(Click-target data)
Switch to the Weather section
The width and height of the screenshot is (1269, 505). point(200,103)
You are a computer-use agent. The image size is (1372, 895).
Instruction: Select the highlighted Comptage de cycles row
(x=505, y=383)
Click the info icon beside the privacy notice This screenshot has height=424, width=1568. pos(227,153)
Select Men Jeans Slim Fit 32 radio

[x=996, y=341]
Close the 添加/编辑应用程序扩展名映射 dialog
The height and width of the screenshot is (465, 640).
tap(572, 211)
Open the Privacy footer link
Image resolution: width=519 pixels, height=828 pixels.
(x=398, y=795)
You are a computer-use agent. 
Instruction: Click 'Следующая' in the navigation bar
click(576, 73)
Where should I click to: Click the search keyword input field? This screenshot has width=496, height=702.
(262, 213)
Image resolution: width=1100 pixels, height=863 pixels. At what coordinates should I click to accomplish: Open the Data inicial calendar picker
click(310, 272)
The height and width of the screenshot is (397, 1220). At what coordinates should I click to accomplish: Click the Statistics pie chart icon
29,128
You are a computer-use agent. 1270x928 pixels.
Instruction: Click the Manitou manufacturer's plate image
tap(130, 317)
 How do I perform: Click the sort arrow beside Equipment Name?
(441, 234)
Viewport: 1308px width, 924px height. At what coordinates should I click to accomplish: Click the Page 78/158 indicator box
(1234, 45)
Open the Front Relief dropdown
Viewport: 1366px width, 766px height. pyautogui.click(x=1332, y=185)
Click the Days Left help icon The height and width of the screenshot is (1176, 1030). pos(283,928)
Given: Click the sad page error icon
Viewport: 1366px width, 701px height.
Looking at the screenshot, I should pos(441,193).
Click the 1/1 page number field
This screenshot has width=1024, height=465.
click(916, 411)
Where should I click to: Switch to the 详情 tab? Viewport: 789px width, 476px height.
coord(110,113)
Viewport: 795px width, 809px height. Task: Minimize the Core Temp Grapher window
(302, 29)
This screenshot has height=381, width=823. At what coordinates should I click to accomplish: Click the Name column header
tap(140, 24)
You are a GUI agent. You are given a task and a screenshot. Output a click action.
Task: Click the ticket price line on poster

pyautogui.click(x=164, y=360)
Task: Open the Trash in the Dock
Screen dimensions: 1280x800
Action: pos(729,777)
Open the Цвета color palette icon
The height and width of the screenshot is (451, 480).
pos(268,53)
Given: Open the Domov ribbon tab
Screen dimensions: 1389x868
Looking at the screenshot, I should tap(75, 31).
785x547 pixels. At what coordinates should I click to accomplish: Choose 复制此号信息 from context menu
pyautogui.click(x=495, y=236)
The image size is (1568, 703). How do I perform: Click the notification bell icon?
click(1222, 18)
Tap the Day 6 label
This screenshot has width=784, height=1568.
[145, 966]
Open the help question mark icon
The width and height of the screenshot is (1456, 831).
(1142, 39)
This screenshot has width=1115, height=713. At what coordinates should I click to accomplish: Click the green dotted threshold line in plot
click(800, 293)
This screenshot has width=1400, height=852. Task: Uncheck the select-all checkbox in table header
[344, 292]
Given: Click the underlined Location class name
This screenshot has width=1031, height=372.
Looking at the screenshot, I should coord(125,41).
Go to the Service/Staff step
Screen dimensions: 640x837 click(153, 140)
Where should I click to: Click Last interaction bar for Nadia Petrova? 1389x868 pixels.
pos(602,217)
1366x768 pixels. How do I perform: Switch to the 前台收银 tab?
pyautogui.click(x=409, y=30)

_What you need to do_:
Render every line above as a JSON list of strings, one string per line, leaving out blank lines.

_Task response_:
[
  "Switch to the Weather section",
  "The width and height of the screenshot is (1269, 505). point(200,103)",
  "You are a computer-use agent. The image size is (1372, 895).",
  "Instruction: Select the highlighted Comptage de cycles row",
  "(x=505, y=383)",
  "Click the info icon beside the privacy notice This screenshot has height=424, width=1568. pos(227,153)",
  "Select Men Jeans Slim Fit 32 radio",
  "[x=996, y=341]",
  "Close the 添加/编辑应用程序扩展名映射 dialog",
  "The height and width of the screenshot is (465, 640).",
  "tap(572, 211)",
  "Open the Privacy footer link",
  "Image resolution: width=519 pixels, height=828 pixels.",
  "(x=398, y=795)",
  "You are a computer-use agent. ",
  "Instruction: Click 'Следующая' in the navigation bar",
  "click(576, 73)",
  "Where should I click to: Click the search keyword input field? This screenshot has width=496, height=702.",
  "(262, 213)",
  "Image resolution: width=1100 pixels, height=863 pixels. At what coordinates should I click to accomplish: Open the Data inicial calendar picker",
  "click(310, 272)",
  "The height and width of the screenshot is (397, 1220). At what coordinates should I click to accomplish: Click the Statistics pie chart icon",
  "29,128",
  "You are a computer-use agent. 1270x928 pixels.",
  "Instruction: Click the Manitou manufacturer's plate image",
  "tap(130, 317)",
  " How do I perform: Click the sort arrow beside Equipment Name?",
  "(441, 234)",
  "Viewport: 1308px width, 924px height. At what coordinates should I click to accomplish: Click the Page 78/158 indicator box",
  "(1234, 45)",
  "Open the Front Relief dropdown",
  "Viewport: 1366px width, 766px height. pyautogui.click(x=1332, y=185)",
  "Click the Days Left help icon The height and width of the screenshot is (1176, 1030). pos(283,928)",
  "Given: Click the sad page error icon",
  "Viewport: 1366px width, 701px height.",
  "Looking at the screenshot, I should pos(441,193).",
  "Click the 1/1 page number field",
  "This screenshot has width=1024, height=465.",
  "click(916, 411)",
  "Where should I click to: Switch to the 详情 tab? Viewport: 789px width, 476px height.",
  "coord(110,113)",
  "Viewport: 795px width, 809px height. Task: Minimize the Core Temp Grapher window",
  "(302, 29)",
  "This screenshot has height=381, width=823. At what coordinates should I click to accomplish: Click the Name column header",
  "tap(140, 24)",
  "You are a GUI agent. You are given a task and a screenshot. Output a click action.",
  "Task: Click the ticket price line on poster",
  "pyautogui.click(x=164, y=360)",
  "Task: Open the Trash in the Dock",
  "Screen dimensions: 1280x800",
  "Action: pos(729,777)",
  "Open the Цвета color palette icon",
  "The height and width of the screenshot is (451, 480).",
  "pos(268,53)",
  "Given: Open the Domov ribbon tab",
  "Screen dimensions: 1389x868",
  "Looking at the screenshot, I should tap(75, 31).",
  "785x547 pixels. At what coordinates should I click to accomplish: Choose 复制此号信息 from context menu",
  "pyautogui.click(x=495, y=236)",
  "The image size is (1568, 703). How do I perform: Click the notification bell icon?",
  "click(1222, 18)",
  "Tap the Day 6 label",
  "This screenshot has width=784, height=1568.",
  "[145, 966]",
  "Open the help question mark icon",
  "The width and height of the screenshot is (1456, 831).",
  "(1142, 39)",
  "This screenshot has width=1115, height=713. At what coordinates should I click to accomplish: Click the green dotted threshold line in plot",
  "click(800, 293)",
  "This screenshot has width=1400, height=852. Task: Uncheck the select-all checkbox in table header",
  "[344, 292]",
  "Given: Click the underlined Location class name",
  "This screenshot has width=1031, height=372.",
  "Looking at the screenshot, I should coord(125,41).",
  "Go to the Service/Staff step",
  "Screen dimensions: 640x837 click(153, 140)",
  "Where should I click to: Click Last interaction bar for Nadia Petrova? 1389x868 pixels.",
  "pos(602,217)",
  "1366x768 pixels. How do I perform: Switch to the 前台收银 tab?",
  "pyautogui.click(x=409, y=30)"
]